## DIRECTIONS
Everything from the line containing "has width=504, height=790." to the last line of the listing below, inclusive, is what you should output, exactly as it appears.

## PROVIDED DATA
[Start of Attachment]

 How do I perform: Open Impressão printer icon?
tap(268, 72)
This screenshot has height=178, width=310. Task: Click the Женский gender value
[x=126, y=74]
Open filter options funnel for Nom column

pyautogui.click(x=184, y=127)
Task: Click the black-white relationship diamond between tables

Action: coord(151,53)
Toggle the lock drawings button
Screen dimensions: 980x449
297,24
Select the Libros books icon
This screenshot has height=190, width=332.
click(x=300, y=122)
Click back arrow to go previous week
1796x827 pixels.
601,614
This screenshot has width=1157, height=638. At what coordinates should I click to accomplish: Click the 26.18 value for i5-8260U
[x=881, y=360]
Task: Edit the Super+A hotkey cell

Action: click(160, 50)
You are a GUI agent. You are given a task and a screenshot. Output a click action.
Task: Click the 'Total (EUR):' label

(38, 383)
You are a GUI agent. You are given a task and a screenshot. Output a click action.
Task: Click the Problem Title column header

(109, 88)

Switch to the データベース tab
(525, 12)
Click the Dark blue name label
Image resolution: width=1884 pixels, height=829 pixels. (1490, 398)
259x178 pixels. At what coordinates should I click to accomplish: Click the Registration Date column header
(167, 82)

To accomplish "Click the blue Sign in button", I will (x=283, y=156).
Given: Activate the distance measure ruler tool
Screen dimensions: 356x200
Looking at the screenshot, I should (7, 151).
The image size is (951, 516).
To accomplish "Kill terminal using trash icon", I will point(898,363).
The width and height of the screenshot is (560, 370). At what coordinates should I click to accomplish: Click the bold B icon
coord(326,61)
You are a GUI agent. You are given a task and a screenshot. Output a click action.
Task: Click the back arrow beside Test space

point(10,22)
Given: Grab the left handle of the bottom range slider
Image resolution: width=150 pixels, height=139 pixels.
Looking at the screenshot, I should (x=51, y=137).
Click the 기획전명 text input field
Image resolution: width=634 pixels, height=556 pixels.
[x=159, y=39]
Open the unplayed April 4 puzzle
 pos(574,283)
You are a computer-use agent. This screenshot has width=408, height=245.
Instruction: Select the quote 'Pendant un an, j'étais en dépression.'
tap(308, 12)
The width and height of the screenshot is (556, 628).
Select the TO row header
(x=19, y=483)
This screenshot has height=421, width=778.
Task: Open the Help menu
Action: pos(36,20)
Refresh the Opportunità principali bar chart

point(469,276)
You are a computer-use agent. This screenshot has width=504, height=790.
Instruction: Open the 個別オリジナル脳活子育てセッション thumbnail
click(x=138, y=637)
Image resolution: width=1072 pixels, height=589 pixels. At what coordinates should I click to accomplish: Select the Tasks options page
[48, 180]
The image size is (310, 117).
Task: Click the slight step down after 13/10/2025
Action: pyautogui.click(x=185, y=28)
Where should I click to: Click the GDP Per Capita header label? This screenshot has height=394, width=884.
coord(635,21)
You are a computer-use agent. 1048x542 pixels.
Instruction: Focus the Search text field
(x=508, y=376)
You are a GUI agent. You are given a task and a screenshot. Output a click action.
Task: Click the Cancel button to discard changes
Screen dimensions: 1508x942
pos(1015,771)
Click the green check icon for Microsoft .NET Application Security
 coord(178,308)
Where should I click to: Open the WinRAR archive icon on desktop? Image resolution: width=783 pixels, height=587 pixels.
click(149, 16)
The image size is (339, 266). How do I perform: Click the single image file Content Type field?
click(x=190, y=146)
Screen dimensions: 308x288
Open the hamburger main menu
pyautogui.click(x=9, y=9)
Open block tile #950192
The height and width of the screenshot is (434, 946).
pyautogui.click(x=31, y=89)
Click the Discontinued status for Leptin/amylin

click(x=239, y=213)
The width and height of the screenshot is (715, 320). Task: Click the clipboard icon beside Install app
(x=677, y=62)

[End of Attachment]

## SOLUTION FOR THIS TASK
You are a computer-use agent. This screenshot has width=504, height=790.
Instruction: Open the 個別オリジナル脳活子育てセッション thumbnail
click(x=138, y=637)
Image resolution: width=1072 pixels, height=589 pixels. At what coordinates should I click to accomplish: Select the Tasks options page
[48, 180]
The image size is (310, 117).
Task: Click the slight step down after 13/10/2025
Action: pyautogui.click(x=185, y=28)
Where should I click to: Click the GDP Per Capita header label? This screenshot has height=394, width=884.
coord(635,21)
You are a computer-use agent. 1048x542 pixels.
Instruction: Focus the Search text field
(x=508, y=376)
You are a GUI agent. You are given a task and a screenshot. Output a click action.
Task: Click the Cancel button to discard changes
Screen dimensions: 1508x942
pos(1015,771)
Click the green check icon for Microsoft .NET Application Security
 coord(178,308)
Where should I click to: Open the WinRAR archive icon on desktop? Image resolution: width=783 pixels, height=587 pixels.
click(149, 16)
The image size is (339, 266). How do I perform: Click the single image file Content Type field?
click(x=190, y=146)
Screen dimensions: 308x288
Open the hamburger main menu
pyautogui.click(x=9, y=9)
Open block tile #950192
The height and width of the screenshot is (434, 946).
pyautogui.click(x=31, y=89)
Click the Discontinued status for Leptin/amylin

click(x=239, y=213)
The width and height of the screenshot is (715, 320). Task: Click the clipboard icon beside Install app
(x=677, y=62)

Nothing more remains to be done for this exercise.